Your vendor's vendors are your problem too.
When 247 of your vendors run on the same sub-processor, that's not their concentration risk — it's yours. Subcontractor Insights maps fourth-party dependencies, surfaces concentration, and visualizes cascading risk.
Fourth-party visibility, finally.
Fourth-party concentration analysis
See which sub-processors appear most often across your vendor base. When 247 vendors run on AWS and your AWS region goes down, that's your exposure — not theirs. We surface concentration before an incident proves it.
- Sub-processor concentration ranking
- Geographic + region clustering
- Critical-path dependency mapping
Sub-processor disclosure tracking
GDPR Article 28 requires vendors to disclose sub-processors. We track every vendor's published list, alert on changes, and tie new sub-processors back to your concentration analysis automatically.
- GDPR Article 28 compliance built in
- Auto-detect new sub-processor additions
- Vendor change-log audit trail
Cascading risk visualization
When a fourth party has an incident, see immediately which of your vendors are affected — and which of your business processes those vendors support. One graph traversal, full impact picture.

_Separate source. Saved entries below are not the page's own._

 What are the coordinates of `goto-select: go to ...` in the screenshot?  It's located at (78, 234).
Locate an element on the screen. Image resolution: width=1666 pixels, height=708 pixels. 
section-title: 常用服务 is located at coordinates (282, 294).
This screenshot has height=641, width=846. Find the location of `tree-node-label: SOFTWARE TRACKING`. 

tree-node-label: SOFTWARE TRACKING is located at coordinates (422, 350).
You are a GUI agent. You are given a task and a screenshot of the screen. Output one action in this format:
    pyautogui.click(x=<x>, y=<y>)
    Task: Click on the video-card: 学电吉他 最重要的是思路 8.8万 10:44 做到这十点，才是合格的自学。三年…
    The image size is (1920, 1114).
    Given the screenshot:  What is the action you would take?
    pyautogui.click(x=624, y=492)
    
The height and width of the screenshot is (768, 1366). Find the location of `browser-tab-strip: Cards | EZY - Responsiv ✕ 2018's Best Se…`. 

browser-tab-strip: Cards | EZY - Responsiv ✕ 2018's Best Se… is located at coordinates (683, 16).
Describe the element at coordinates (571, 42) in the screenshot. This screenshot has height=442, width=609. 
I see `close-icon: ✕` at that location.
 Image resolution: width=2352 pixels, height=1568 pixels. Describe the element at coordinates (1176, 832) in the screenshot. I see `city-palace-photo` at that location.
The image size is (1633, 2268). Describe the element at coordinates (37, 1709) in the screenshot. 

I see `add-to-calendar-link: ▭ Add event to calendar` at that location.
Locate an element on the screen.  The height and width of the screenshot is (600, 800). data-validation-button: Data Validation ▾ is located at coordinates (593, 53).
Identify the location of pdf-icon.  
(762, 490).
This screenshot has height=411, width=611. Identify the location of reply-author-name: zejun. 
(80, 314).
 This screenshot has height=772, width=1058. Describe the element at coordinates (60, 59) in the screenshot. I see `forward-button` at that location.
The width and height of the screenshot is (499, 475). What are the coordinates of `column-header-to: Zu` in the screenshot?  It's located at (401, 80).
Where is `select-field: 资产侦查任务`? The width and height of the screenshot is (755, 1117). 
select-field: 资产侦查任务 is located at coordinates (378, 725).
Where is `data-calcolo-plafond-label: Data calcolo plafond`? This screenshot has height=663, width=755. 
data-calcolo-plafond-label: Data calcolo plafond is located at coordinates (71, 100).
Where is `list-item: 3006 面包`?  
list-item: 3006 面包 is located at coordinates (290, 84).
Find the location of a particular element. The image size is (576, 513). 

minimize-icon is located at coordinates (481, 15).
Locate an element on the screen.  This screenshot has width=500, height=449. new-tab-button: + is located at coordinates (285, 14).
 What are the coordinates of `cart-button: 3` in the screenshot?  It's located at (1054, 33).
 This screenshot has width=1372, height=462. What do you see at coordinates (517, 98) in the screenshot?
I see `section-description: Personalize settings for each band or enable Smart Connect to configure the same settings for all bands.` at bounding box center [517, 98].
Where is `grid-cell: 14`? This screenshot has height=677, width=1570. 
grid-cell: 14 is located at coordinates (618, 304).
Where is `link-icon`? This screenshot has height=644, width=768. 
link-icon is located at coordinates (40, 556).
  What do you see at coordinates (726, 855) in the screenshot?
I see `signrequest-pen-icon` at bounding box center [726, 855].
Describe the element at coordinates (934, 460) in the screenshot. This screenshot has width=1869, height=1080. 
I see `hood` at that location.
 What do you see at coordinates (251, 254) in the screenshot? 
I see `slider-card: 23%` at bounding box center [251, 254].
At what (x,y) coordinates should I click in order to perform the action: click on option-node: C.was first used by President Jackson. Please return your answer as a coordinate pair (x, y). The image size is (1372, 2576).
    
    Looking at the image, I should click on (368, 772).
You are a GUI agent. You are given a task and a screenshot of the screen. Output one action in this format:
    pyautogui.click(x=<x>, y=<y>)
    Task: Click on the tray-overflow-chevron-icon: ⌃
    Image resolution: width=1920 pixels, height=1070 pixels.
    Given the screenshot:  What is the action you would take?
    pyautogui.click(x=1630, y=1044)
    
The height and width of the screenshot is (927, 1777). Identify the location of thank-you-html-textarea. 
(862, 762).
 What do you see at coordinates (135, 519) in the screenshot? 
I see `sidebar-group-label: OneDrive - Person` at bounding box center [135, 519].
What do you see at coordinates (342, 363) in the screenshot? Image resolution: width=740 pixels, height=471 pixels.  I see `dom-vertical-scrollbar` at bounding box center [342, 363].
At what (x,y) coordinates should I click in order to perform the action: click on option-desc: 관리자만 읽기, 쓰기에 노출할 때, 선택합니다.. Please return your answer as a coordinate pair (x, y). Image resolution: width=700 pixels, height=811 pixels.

- Live incident impact mapping
- Vendor → business process linkage
- One-click examiner-ready report
Three steps from setup to value.
Map sub-processors
We auto-import sub-processor lists from each vendor's published disclosures. Manual additions for vendors that don't publish are supported.
Run concentration analysis
See your full fourth-party landscape. Concentration is ranked by vendor count, by tier, and by business process dependency — so you know where the real risk lives.
Get cascading alerts
When a fourth party has a material incident, every dependent vendor and business process surfaces. You see the blast radius before procurement asks.
"We didn't realize 60% of our Tier 1 vendors funnel through three identity providers. When one of those had an outage last quarter, we already had the impact picture before the news cycle started."